A traditional avenue for marketing activities is advertising. Traditional advertising uses a number of metrics among which few of the popular ones are: Impressions (which don’t actually measure the quality of viewers), Gross Rating Points, Cost Per Thousand Impressions (CPM), Net Reach (which is used to estimate the unique touch-points for the campaign in a population), Cost per Customer Acquired, Rate of Abandonment (or, the purchases which were initiated but never completed) Advertising campaigns generally aim to ensure that within the specified time window of the campaign an individual is exposed to a pre-determined number of exposures to the brand.

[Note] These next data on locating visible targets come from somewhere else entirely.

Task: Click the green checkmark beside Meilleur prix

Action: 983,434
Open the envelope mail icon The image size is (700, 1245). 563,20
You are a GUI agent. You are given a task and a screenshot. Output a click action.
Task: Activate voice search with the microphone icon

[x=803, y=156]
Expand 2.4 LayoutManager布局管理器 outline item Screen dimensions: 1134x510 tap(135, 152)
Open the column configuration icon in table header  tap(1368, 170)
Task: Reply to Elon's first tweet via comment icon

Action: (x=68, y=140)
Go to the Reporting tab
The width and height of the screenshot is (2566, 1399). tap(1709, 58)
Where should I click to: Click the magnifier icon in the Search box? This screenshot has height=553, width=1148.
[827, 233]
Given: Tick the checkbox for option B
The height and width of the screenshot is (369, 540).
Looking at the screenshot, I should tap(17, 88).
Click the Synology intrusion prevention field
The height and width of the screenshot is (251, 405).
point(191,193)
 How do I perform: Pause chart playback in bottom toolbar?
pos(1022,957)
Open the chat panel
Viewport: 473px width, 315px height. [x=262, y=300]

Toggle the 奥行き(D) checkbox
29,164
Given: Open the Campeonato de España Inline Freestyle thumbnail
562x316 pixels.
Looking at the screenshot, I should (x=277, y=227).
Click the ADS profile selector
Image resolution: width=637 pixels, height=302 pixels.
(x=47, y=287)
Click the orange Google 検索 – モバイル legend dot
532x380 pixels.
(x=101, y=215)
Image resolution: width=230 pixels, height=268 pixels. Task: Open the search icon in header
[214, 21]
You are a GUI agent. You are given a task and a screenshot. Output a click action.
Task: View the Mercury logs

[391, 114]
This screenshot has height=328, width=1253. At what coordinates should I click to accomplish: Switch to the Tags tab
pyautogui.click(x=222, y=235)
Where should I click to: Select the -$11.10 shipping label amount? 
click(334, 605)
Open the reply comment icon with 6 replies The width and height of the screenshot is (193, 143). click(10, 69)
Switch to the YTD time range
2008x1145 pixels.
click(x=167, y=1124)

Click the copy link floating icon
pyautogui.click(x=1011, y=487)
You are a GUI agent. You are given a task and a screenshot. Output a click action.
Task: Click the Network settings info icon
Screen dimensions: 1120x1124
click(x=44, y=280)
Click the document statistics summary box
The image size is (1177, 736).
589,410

The components of a Marketing (sub-)Project for a FOSS Project are Websites, Artwork, Project Tours, Articles, Promotions and Events, Advocacy, Branding, Public Relations, Market Research and Market Segmentation. The methods used to cover the components include Mailing lists, IRC channels, Newsletters, Support Groups, Forums, Wikis etc. However, the singular point of concern would be related to quantifying the long term impact of “marketing” ie. how does one actually measure how successful the marketing effort is/was. Once that can be estimated, the learnings would automatically translate into better priority for tasks and perhaps a quicker focus on what the consumer market segmentation and target would bring home. A simple objection to this entire exercise could be the fact that coming up with a Baseline Number for a FOSS project is absurd if not insanely difficult. For example, if (as a control hypothesis) there was no Marketing Team for GNOME (say), how would one come up with a Baseline Number ? The expected number of consumers for GNOME components might be limited to the small core set of developers or, it might not have since FOSS projects by their very nature spread over word of mouth and peer trust systems. Add to that the random question whether consumption patterns for FOSS projects are “skewed/lumpy” by nature and whether tailoring the access to project bits through infrastructure tweaks creates significant impact on consumption and hence the Baseline Number. Do market segments with varying expectations impact the success of a marketing effort for a FOSS project ?

The current trend of assessing marketing effort involves the implied base unit of communication. How a simple, credible, concrete, reliable story about the FOSS project is conveyed to the existing and potential consumers. This includes communication of feature sets, roadmaps, FAQs among other things. However, as the underlying technologies that make up various distributions and various projects converge, there would be a flattening of expectations from the marketing team. The real challenge then would be to come up with some metrics that allow measurement of effort and provide a realistic assessment of what is being done right vis-a-vis what is required to be reworked.